Task goal:
Starting at the line that holds "The width and", restate every line word for word up to and including the last one in the listing below, and omit all pictures.

____

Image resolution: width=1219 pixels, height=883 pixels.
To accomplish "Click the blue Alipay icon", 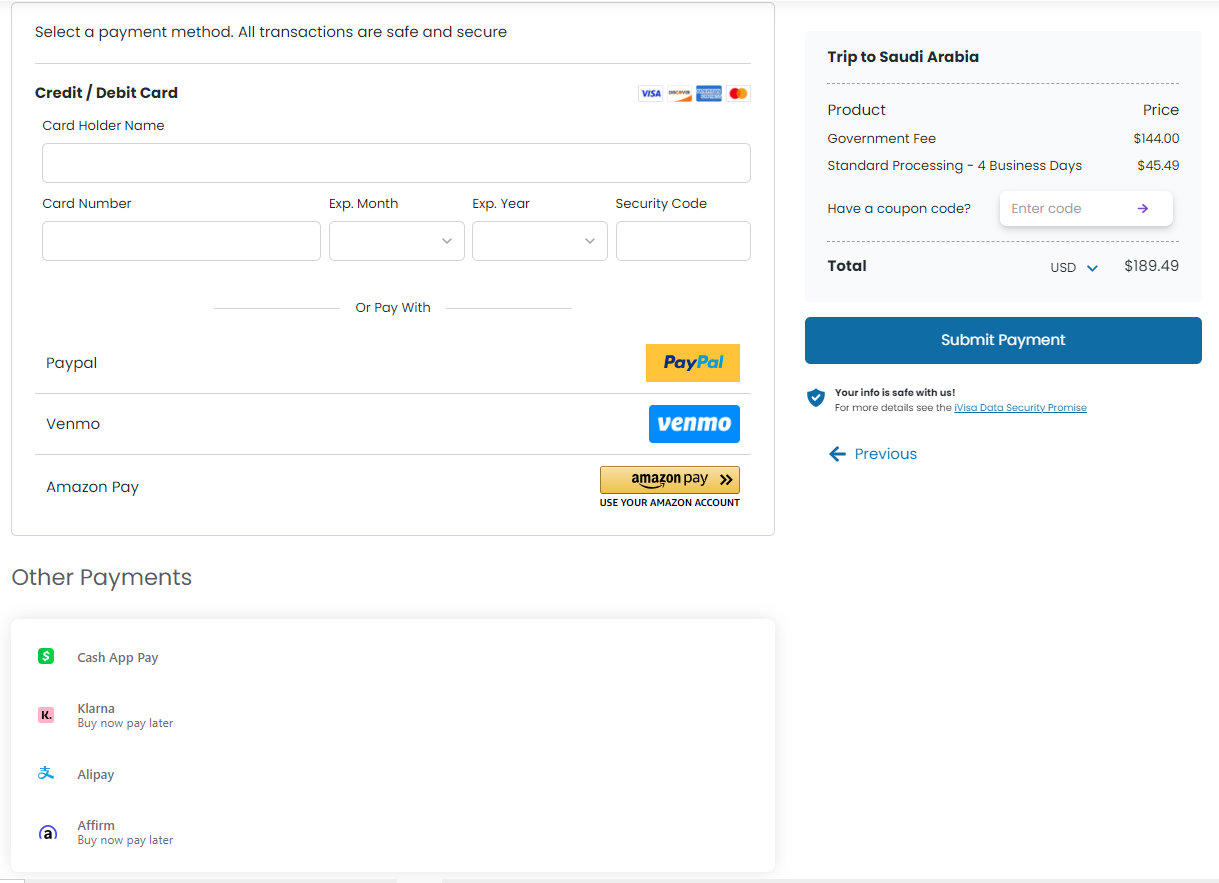I will 46,773.
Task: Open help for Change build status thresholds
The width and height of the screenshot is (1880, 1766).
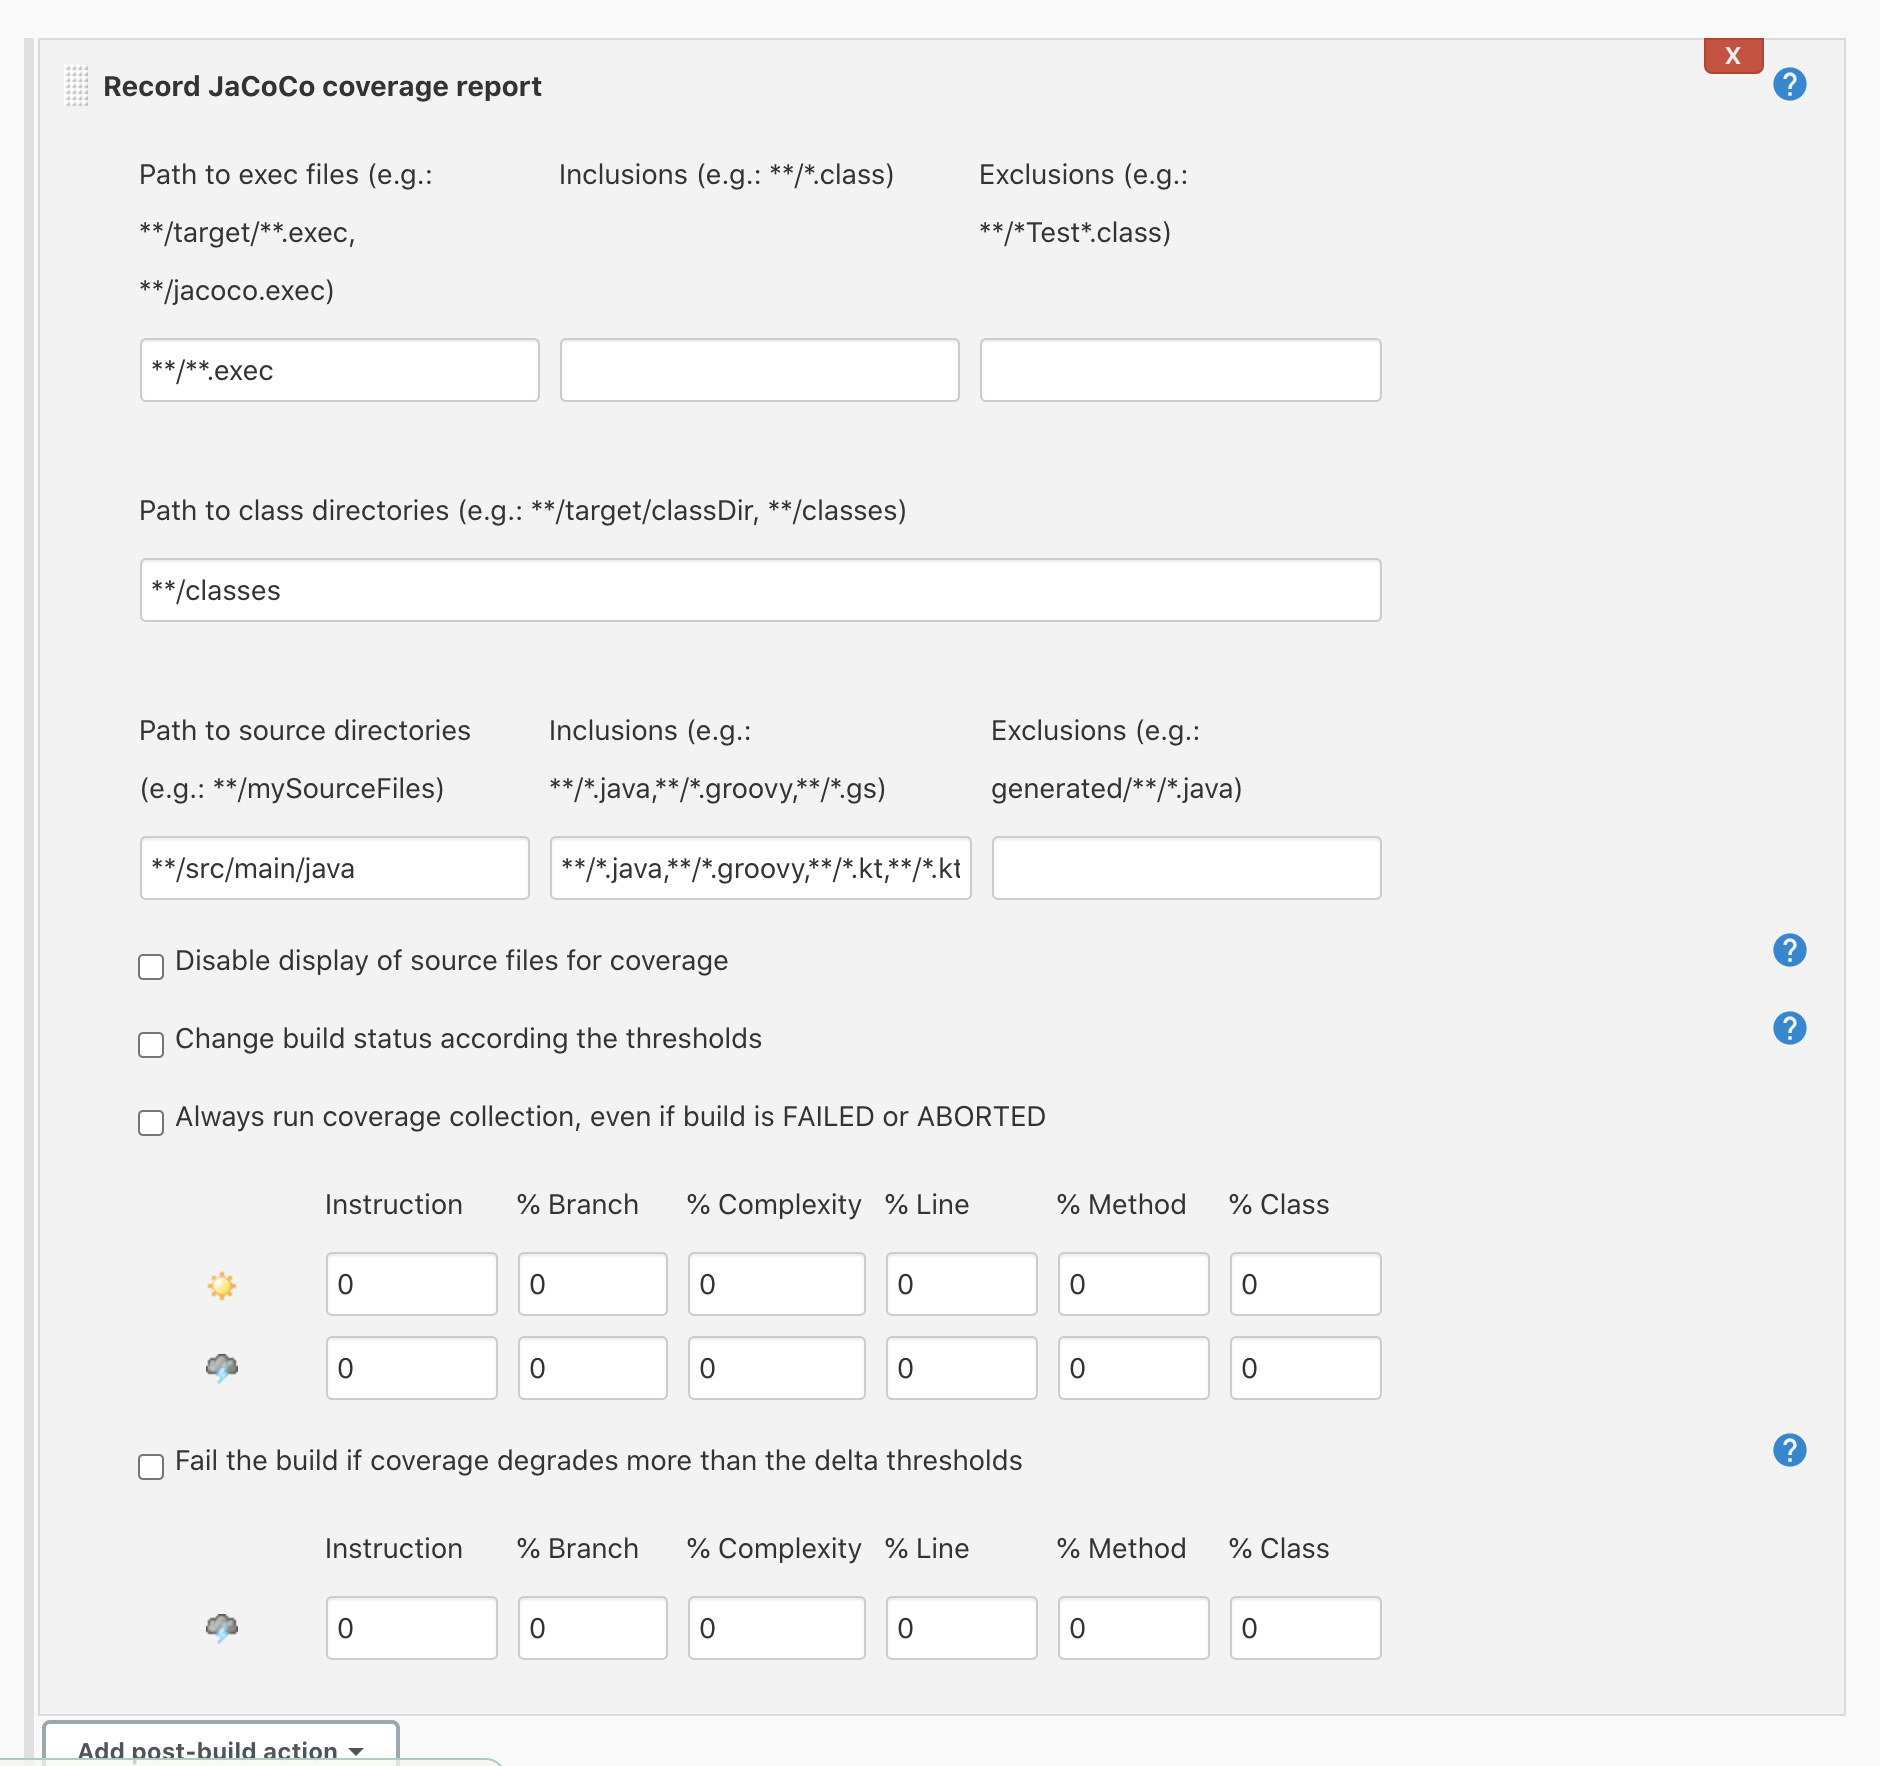Action: tap(1789, 1028)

____

Output of the exercise:
The width and height of the screenshot is (1880, 1766).
Action: tap(1789, 1028)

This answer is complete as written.